■ **Input data**

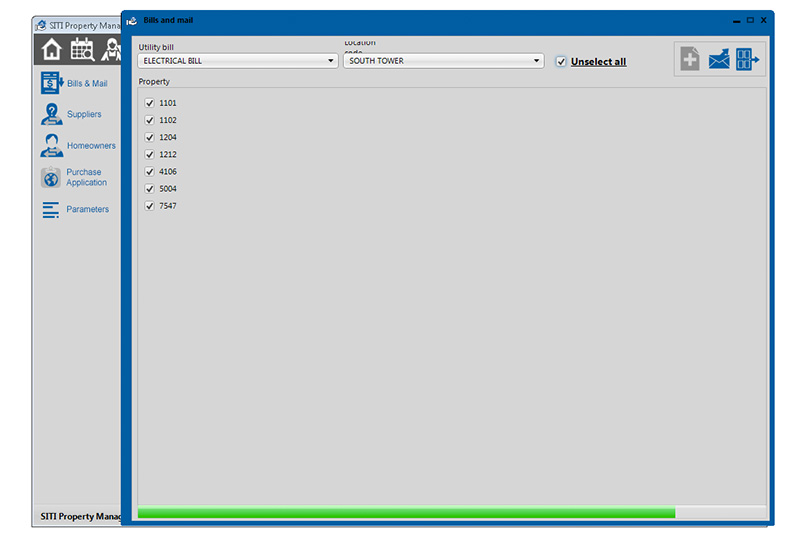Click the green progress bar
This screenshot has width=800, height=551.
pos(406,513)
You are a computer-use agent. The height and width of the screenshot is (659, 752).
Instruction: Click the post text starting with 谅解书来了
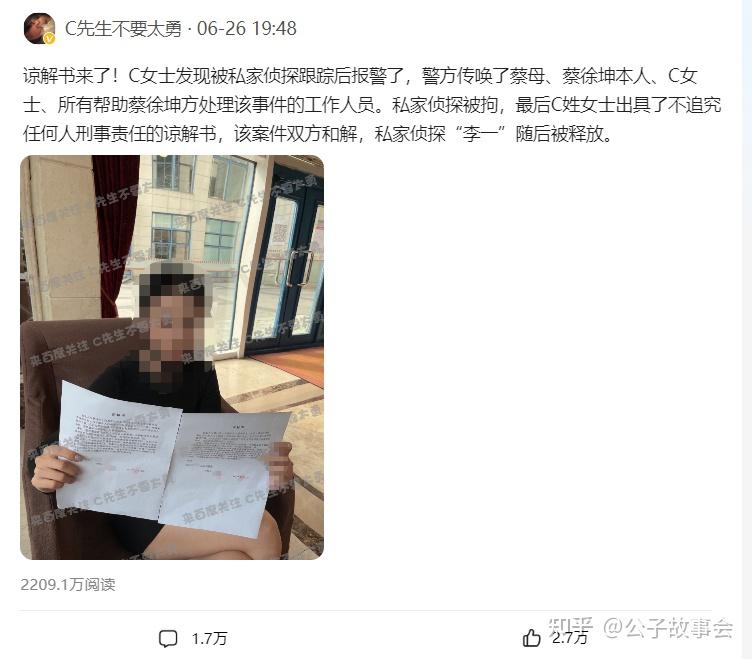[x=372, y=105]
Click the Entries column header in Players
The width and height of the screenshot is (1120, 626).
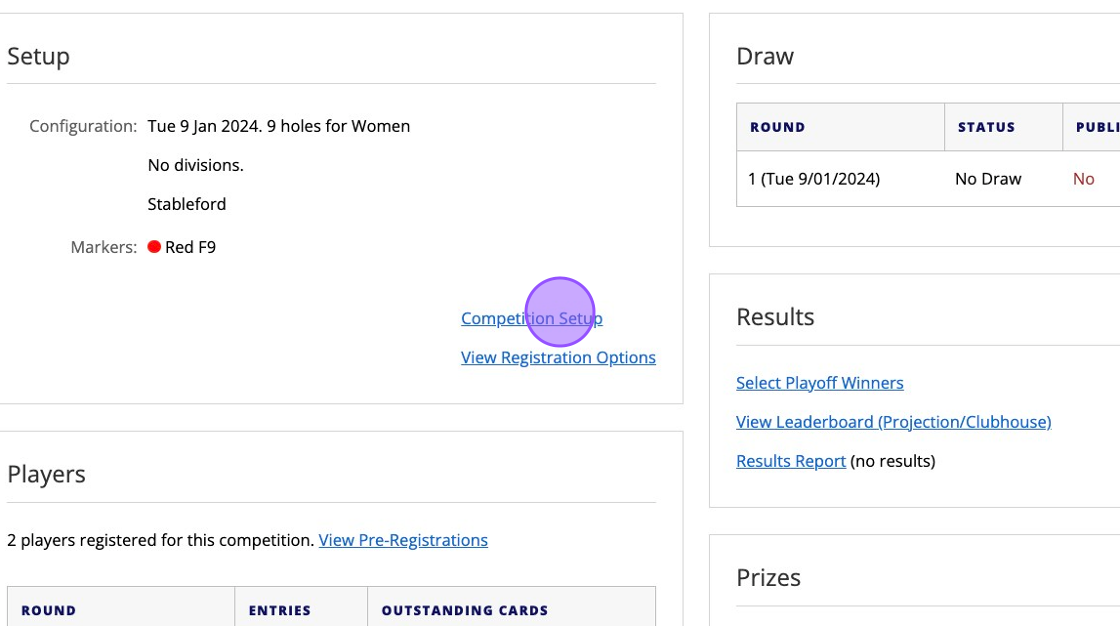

■ **Goal of the exercise**
Repeat nothing but the lines from the one containing "You are a computer-use" through the last line of the listing, both included, exactly as written, and omit any picture.

■ **Answer section**
You are a computer-use agent. The height and width of the screenshot is (659, 752).
Instruction: Click the post text starting with 谅解书来了
[x=372, y=105]
Click the Entries column header in Players
The width and height of the screenshot is (1120, 626).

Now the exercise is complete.